2020: The Gift that Keeps on Giving


Scarlet Lindsey | Civil Patriot 

The bright side of 2020 being the worst year ever is that it will drastically reduce the amount of ‘hindsight is 2020’ jokes next year.

The presents have been opened. Wrapping paper left in shreds on the living room floor is now bagged and trashed; bags, ribbons and bows saved for next year. The kids are in their rooms, playing with their new toys. And you? You’re on the sofa with your feet up, sipping from a now-cooled cup of coffee with peppermint creamer. 

There, in that quiet place, you’re finally able to think. . .about 2020 Christmas, about 2020. . .in general. The ups and downs have been overwhelming at times. There were times when it felt like a game, like some sort of weird adventure-saga the whole country was playing together. Jumanji for grown-ups with some crazy twists and turns. Quarantine. Don’t quarantine. Go back to work. Don’t go back to work. Wash your hands. Oh, wait. . .is COVID-19 airborne only? Does anyone really know? 

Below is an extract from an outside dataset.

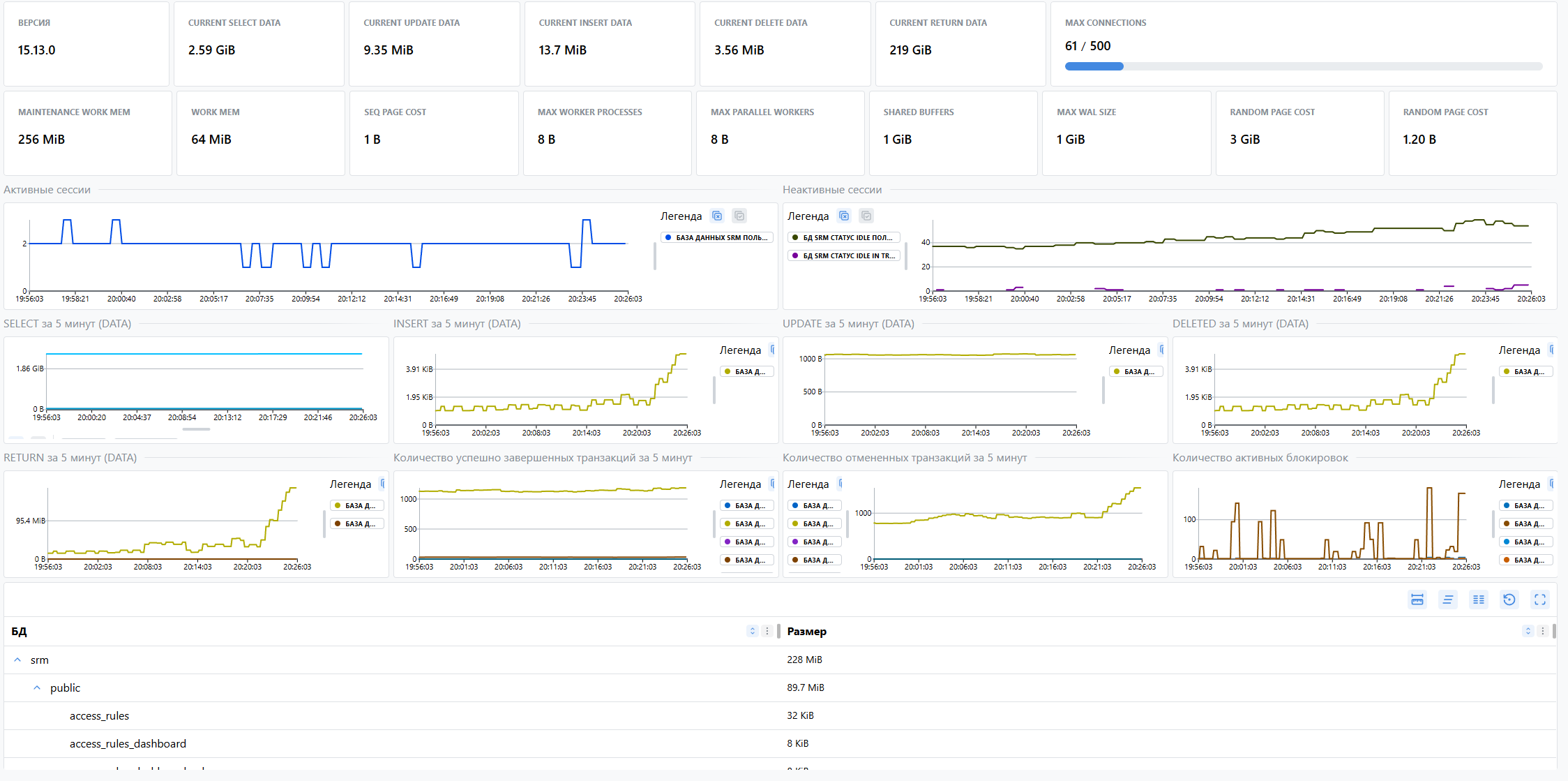Image resolution: width=1568 pixels, height=781 pixels.
Task: Select all series in Неактивные сессии legend
Action: [866, 216]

There were other times when it felt more like a nightmare—when friends and loved ones faced illness, even death. When someone you know personally lost a husband, a father, a spouse, a child. When job losses led to deep financial turmoil and confusion. 

Now you’re not sure what to think. The news channels are still rolling the death toll across the screen, an ever-present reminder that COVID19 is real. The coils of fear tighten with every word out of the mainstream reporter’s mouth. But there are lingering questions marks—about what it is, how it’s spread, what it’s going to take to stop it. 

Though you’re horrified by all of that, you’re also upset about the loss of income your grown son is facing. His company folded just last week. Your daughter-in-law’s a teacher but she’s nearly ready to quit her job, the stresses are so great. And your neighbor? Her job at the hospital has just about done her in. 

So, what’s a weary 2020-er to do? With news of a new strain of COVID, with fears coming from England and nether-regions of the world, you can’t help but worry. Will 2021 look like 2020? Will it be worse? How can you cross over the threshold into a new year when the old one still has its tentacles wrapped so tightly around you? 

Deep breath, my friend. Allow your thoughts to shift. Let go of those worries as much as you’re able and begin to look for the blessings that have come from the pain during this difficult year. 

Think of it this way—in spite of the chaos, the confusion, and the fears, you managed to survive 2020. No, you’ve more than survived. You’ve come through it stronger, braver, and more aware of the people around you. You’ve learned to manage your emotions, rethink your priorities, focus more on the things (and people) that matter. You’ve had time to get to know yourself. . .your innermost thoughts and concerns. 

And you’re still here. 

So, when you think of it that way, perhaps you can begin to see 2020 for what it was. . .a gift. And it’s one that will keep on giving, because the lessons you learned here will travel with you throughout the rest of time. They will reshape, redesign, and re-invent you. They will forever change how you look at life. 

So, throw off those fears. Hug those you love. Spend time looking forward, not back. And just know that, regardless of what 2021 holds, you will have the courage to face it all, not in spite of 2020, but because of it. 

A hero is an ordinary individual who finds the strength to persevere and endure in spite of overwhelming obstacles.